Water from Upper Reservoir I is sent to the main power house, which contains nine Francis pump-turbine-generators, via a system of tunnels and penstocks. When generating power, each generator has an installed capacity of 100 MW and when pumping the capacity is 70 MW. Each of the nine pump-generators can discharge 39.5 m3/s of water when generating electricity and can pump 21 m3/s back to the upper reservoir when in pumping mode. Upper Reservoir II's intake/outlet sends water down to the secondary powerhouse which contains one Francis turbine-pump-generator. When generating electricity, the pump-generator has an installed capacity of 196 MW and when pumping the capacity is 220 MW. This pump-generator can discharge 77 m3/s of water and can pump 74 m3/s. After electricity is generated, both power stations discharge water into the lower reservoir which is created on the Our River by the 30 m tall and 130 m long gravity dam, Vianden Dam. The lower reservoir has a gross storage capacity of 10080000 m3 of which 6840000 m3 of water is active (or usable for pumping to the upper reservoir). The lower reservoir is at an elevation of 227.5 m while the upper reservoir is situated at 510.4 m. The difference in elevation between the reservoirs affords a maximum hydraulic head of 291.3 m and minimum of 266.5 m.

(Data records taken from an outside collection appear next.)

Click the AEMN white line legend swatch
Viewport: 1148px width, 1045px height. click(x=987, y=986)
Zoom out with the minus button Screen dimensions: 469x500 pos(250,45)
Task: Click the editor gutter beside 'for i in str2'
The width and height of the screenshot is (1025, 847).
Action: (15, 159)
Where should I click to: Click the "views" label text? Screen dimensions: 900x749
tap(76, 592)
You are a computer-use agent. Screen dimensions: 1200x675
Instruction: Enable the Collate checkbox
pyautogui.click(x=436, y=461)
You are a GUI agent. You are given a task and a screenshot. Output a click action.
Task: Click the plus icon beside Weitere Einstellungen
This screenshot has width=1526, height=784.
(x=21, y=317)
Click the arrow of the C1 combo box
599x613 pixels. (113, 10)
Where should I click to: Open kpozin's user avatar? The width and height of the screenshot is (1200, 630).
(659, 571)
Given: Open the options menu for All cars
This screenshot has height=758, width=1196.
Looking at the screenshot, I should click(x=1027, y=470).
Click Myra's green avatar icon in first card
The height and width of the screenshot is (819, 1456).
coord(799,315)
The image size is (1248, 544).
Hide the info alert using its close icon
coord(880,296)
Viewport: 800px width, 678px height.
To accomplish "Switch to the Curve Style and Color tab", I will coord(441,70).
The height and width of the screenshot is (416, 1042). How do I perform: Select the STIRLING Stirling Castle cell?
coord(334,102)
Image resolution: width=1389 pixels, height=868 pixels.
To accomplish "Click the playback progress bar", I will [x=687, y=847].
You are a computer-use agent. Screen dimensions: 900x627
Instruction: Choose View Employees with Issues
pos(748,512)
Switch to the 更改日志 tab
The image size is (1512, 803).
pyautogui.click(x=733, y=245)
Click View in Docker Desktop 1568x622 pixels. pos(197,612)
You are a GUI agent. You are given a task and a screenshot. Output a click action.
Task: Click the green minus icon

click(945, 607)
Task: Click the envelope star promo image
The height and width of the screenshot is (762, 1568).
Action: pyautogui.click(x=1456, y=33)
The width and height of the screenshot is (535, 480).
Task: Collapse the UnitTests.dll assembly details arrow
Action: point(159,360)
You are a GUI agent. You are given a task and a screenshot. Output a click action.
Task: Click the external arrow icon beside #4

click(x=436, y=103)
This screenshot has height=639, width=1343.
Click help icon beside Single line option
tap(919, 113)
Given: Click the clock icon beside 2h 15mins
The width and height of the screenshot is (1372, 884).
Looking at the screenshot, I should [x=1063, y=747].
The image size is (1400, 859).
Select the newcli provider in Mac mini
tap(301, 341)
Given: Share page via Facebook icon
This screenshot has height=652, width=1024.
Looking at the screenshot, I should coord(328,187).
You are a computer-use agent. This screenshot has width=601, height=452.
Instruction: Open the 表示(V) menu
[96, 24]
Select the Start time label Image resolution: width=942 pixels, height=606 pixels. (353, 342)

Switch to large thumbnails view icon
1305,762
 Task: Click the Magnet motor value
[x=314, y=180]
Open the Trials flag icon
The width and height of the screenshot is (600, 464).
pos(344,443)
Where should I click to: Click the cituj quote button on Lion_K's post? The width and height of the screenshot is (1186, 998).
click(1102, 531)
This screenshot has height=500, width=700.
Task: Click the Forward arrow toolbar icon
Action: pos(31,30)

Water is pumped from the lower reservoir to the upper during periods of low demand, usually during the night for a period of eight hours. When energy demand is high, water from the upper reservoir is used to generate power and meet peak energy demand. The process repeats daily or as needed. During pumping and generating about 5500000 m3 is oscillated between both reservoirs. When the 200 MW expansion is completed, the size of both the upper and lower reservoirs will be expanded and the installed generating capacity of the power plant will increase from 1,096 MW to 1,296 MW.